[Extracted records]

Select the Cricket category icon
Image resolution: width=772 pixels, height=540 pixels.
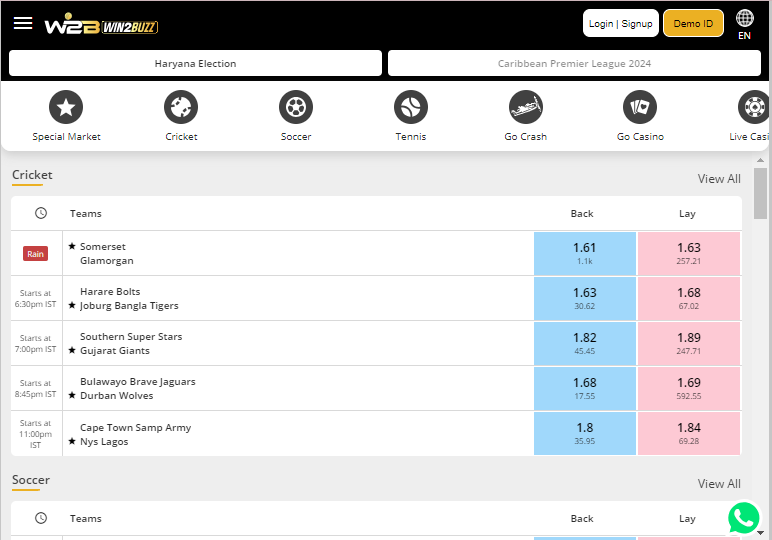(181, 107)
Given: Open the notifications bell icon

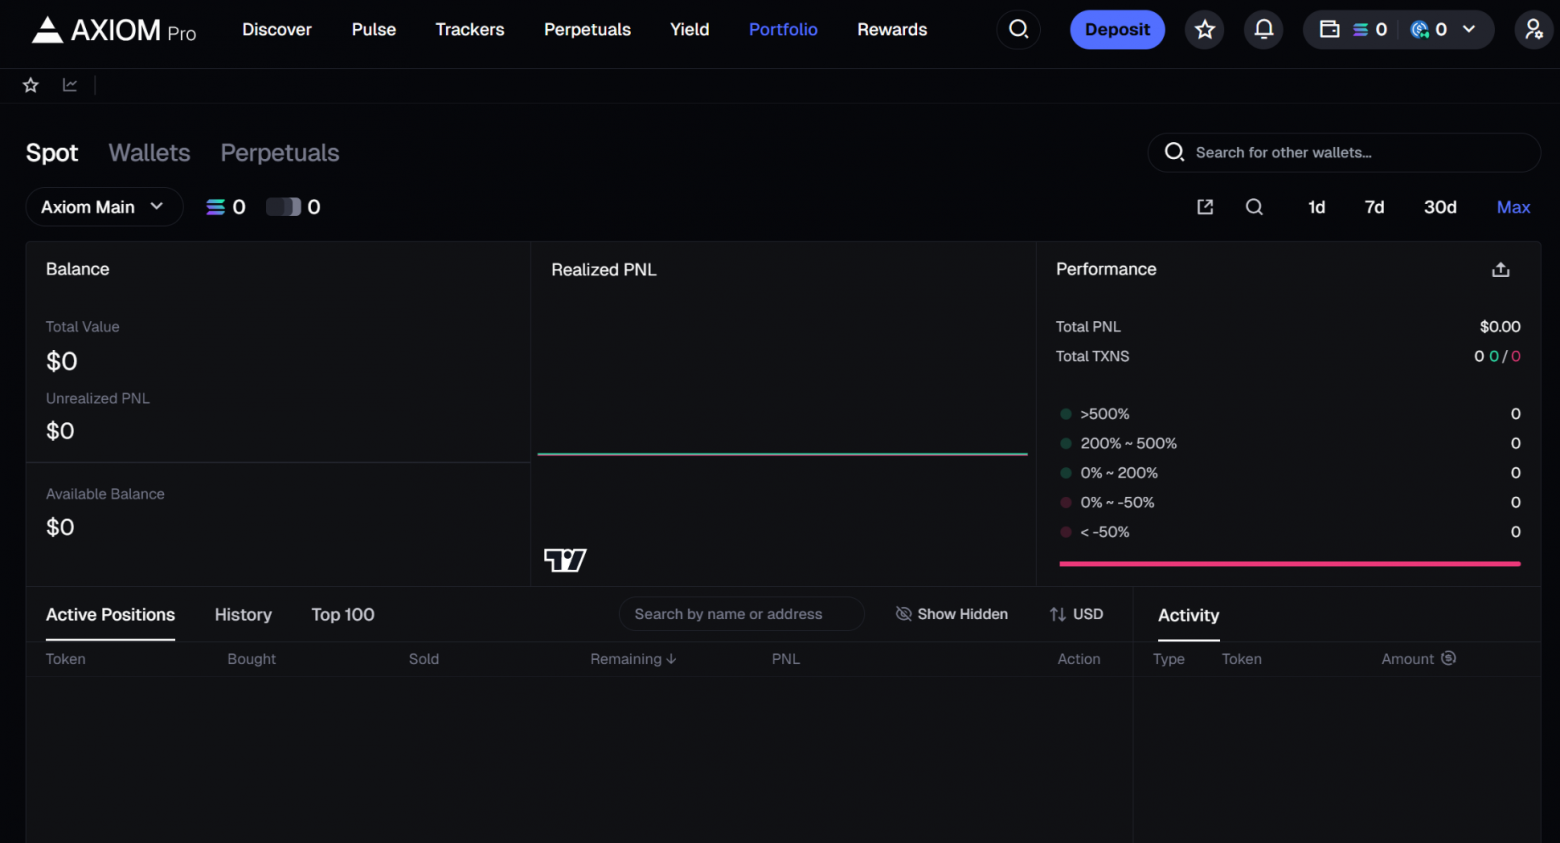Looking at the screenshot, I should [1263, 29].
==
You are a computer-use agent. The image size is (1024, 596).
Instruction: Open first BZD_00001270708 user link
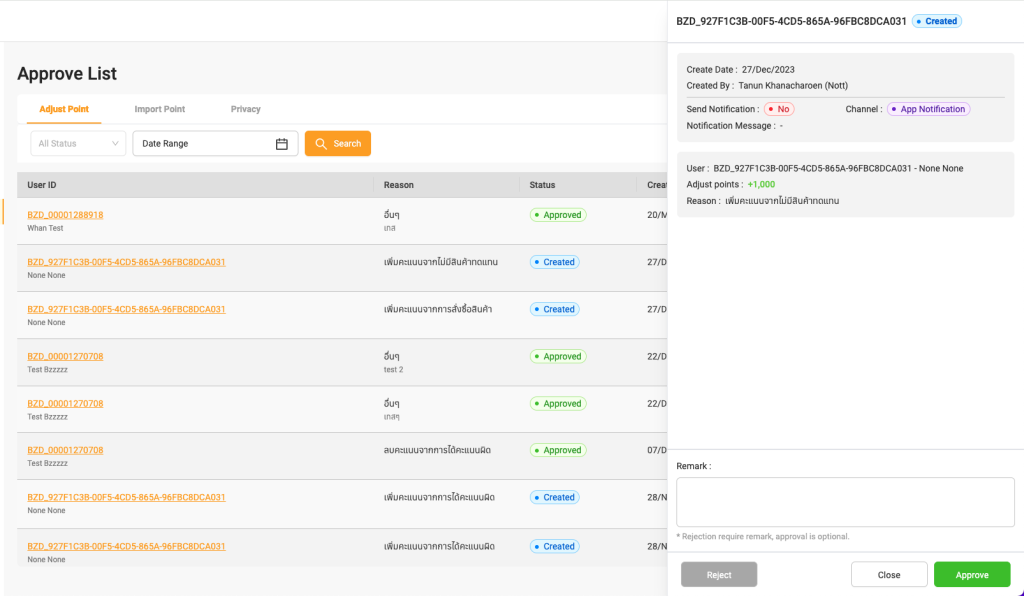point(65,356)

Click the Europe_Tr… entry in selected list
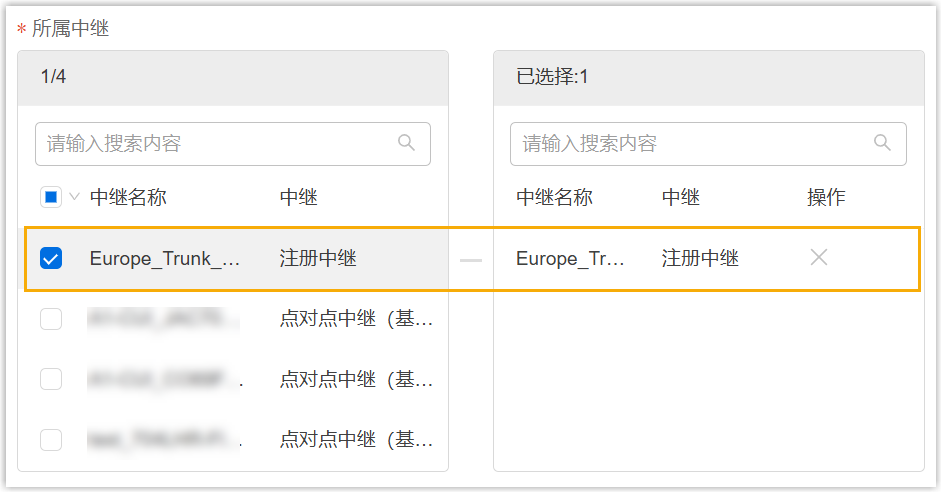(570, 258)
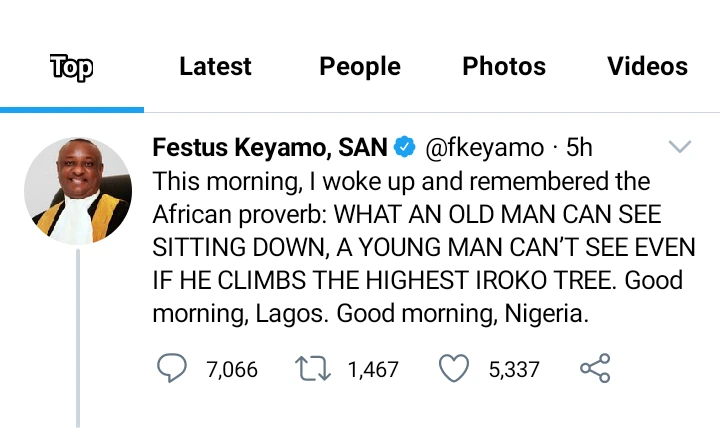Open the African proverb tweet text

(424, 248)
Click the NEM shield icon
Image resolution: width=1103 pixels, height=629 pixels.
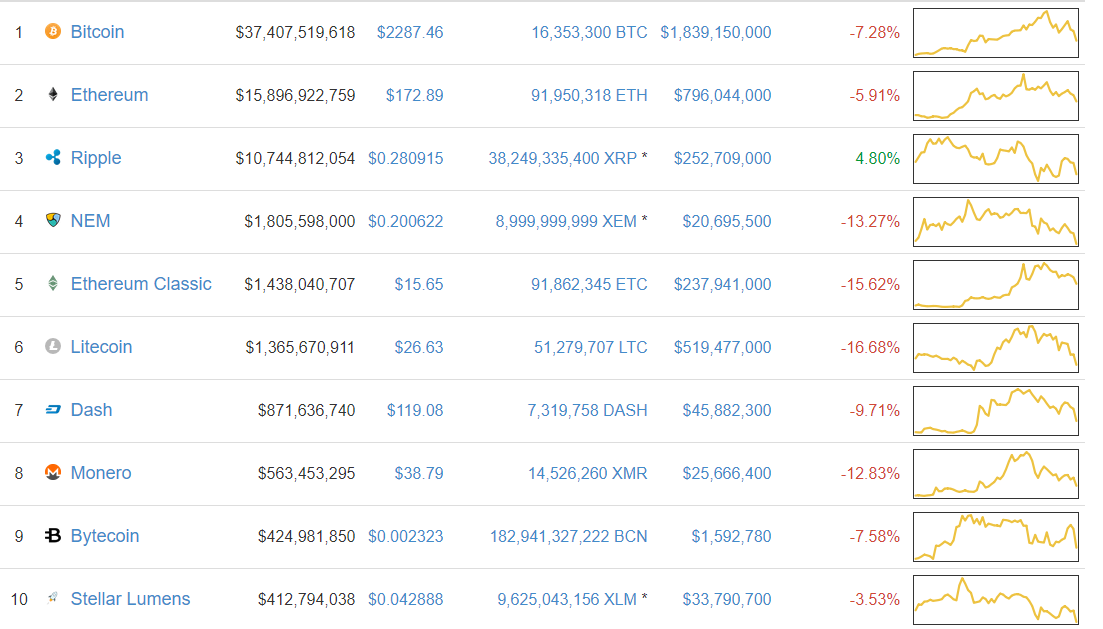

Written problem. Copy the entries from the line with "Select the Cricket category icon" through the line with "Looking at the", changing "Cricket" to "Tennis" and leaving everything else the same. Don't include the pictures.

Output below.
Select the Tennis category icon
Image resolution: width=772 pixels, height=540 pixels.
(181, 107)
Given: Open the notifications bell icon

Looking at the screenshot, I should [1263, 29].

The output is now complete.